January 17, 2020

Oil Conservation Division can enforce oil regulations for first time in a decade

Tanks (CC BY-NC-ND 2.0) by blake.thornberry

An oil pump jack in Eddy County, NM.

The state agency charged with regulating the oil and gas industry can once again enforce those rules by imposing penalties.

The Oil Conservation Division (OCD), a division of the Energy, Minerals and Natural Resources Department (EMNRD), adopted a new rule Thursday which enables the OCD to assess penalties to oil and gas producers operating in the state for violations of New Mexico’s Oil and Gas Act. It’s the first time the OCD has had the authority to impose fines for violations since 2009.

The rule change stemmed from the Fluid Oil and Gas Waste Act — also known as the Produced Water Act — which passed during the 2019 legislative session. A provision of that bill enshrined into law the OCD’s ability to assess monetary penalties between $2,500 to $10,000 to oil and gas producers in violation of state law of, depending on the nature and severity of the violation.

The Act also required the OCD to enter a rule-making process for issuing violations and imposing penalties.

In 2005, oil producer Marbob Energy challenged the OCD’s authority to assess penalties in district court after the Oil Conservation Commission adopted new rules establishing compliance proceedings. The case made it to the state Supreme Court, which ultimately decided that, under the Oil and Gas Act at the time, the Attorney General must bring an action in court to assess penalties for violations.

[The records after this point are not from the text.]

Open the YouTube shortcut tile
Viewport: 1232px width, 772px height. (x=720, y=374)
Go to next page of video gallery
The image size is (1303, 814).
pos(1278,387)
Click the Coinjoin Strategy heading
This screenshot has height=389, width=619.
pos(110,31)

Oil and gas drilling activity has increased dramatically in recent years as the Permian Basin has become the world’s most active oilfield. The state produces an average of 900,000 barrels of oil a day, according to the New Mexico Oil and Gas Association. 2019 was the third year in a row for the state for record-setting production.

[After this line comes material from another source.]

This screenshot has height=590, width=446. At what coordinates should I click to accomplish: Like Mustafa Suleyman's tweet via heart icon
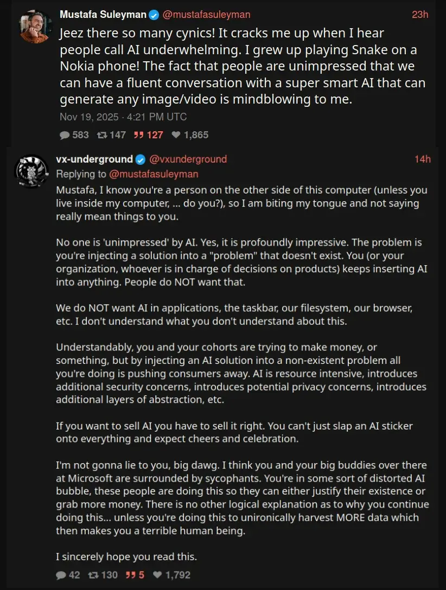(176, 135)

RELATED: NM cashes in on the world’s most productive oil field

A January 2019 report compiled by Earthworks found the number of oil and gas-related spills increased nearly 100 percent since 2008 and more than 500 percent since 2000. Earthworks tallied over 10,000 violations that occurred between 2011 and 2018, and found OCD had only collected $50,000 in penalties during that period. The OCD has only issued three penalties in the past 11 years, according to the EMNRD.

Source: Earthworks

Oil Conservation Division Director Adrienne Sandoval said the new rule will improve regulatory compliance among oil and gas producers.

“Reinstating the Division’s authority to assess civil penalties gives us another tool in our toolbox to ensure that the oil and gas industry is acting responsibly in New Mexico,” Sandoval said in a statement.

Adoption of the rule drew praise from a diverse group of supporters, including environmental advocacy firms, grassroots organizations, health coalitions and agriculture groups. Rocky Mountain Farmers Union’s Senior Policy Advisor Bill Midcap offered kudos to the OCD and Gov. Michelle Lujan Grisham’s administration.

“Farmers and ranchers are especially vulnerable to the impacts of oil and gas pollution. The Oil Conservation Commission’s action is critical to protecting all New Mexicans and holding violators accountable to clean up their act,” Midcap said in a statement Thursday.